Оуэн, как с ним часто бывало, погрузился в раздумья, вытянув ноги, оперев спинку стула о стену. У него было сужающееся книзу лицо и большие изумленные глаза. Волосы редкие. Светлые брови, лысая макушка. Иногда его плечи казались втиснутыми в длинный узкий каркас.

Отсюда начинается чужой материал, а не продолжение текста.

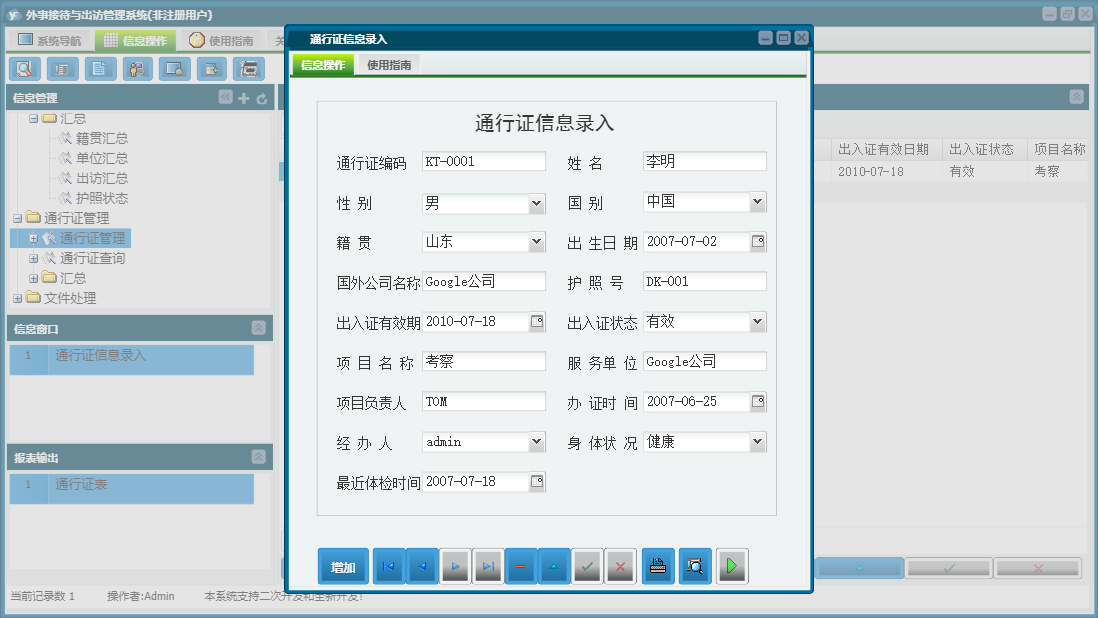Print the pass form using the printer icon
Screen dimensions: 1098x618
point(658,566)
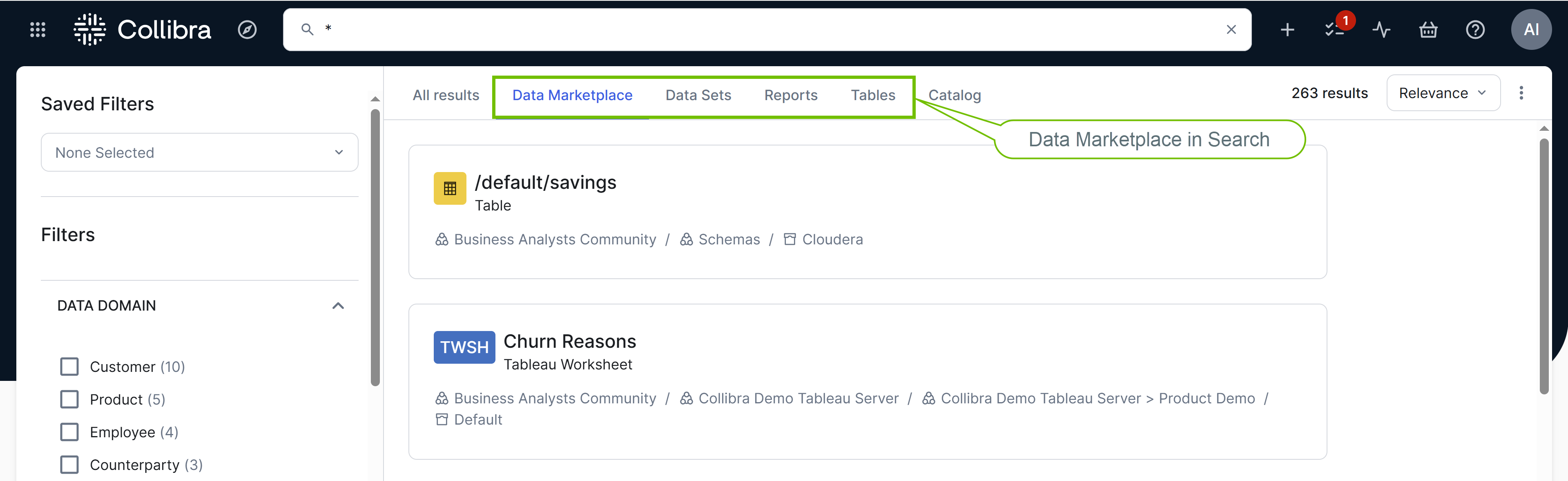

– Но мы все-таки в Европе, правда? – сказал он, и я принял это за продолжение какого-то старого разговора. Очнувшись от очередной задумчивости, он нередко говорил вещи, для которых не сразу удавалось подыскать систему координат. – Неважно, как далеко вы забрались – в горы или на острова, насколько вы отчаянны, до какой степени хотите исчезнуть, – все равно остается элемент общей культуры, чувство, что мы знаем этих людей, происходим из одного корня. И помимо этого есть что-то столь же понятное, какая-то тайна. Мне часто кажется, что я вот-вот ухвачу ее. Она совсем рядом и глубоко меня трогает. Я не могу толком осознать ее и удержать. Кто-нибудь понимает, о чем я?

Никто не понимал.

– А насчет равновесия, Кэтрин, – мы видим его здесь каждый день, хотя и не совсем так, как вы описали. Это одно из тех греческих местечек, где чувственное противостоит стихийному. Солнце, цвета, блики на море, большие черные пчелы – какое физическое наслаждение, какое щедрое, медленно действующее наслаждение. А с другой стороны – пастух с козами на голом холме, ураганные ветры. Людям приходится изобретать способы собирать дождевую воду, укреплять дома, чтобы их не разрушило землетрясением, возделывать каменистую землю на крутых склонах. Борьба за жизнь. Безмолвие. Здесь нет ничего, что смягчало или оживляло бы ландшафт, – ни лесов, ни рек, ни озер. Зато есть свет, и море, и морские птицы, да еще жара, которая выжигает честолюбие и намертво парализует ум и волю.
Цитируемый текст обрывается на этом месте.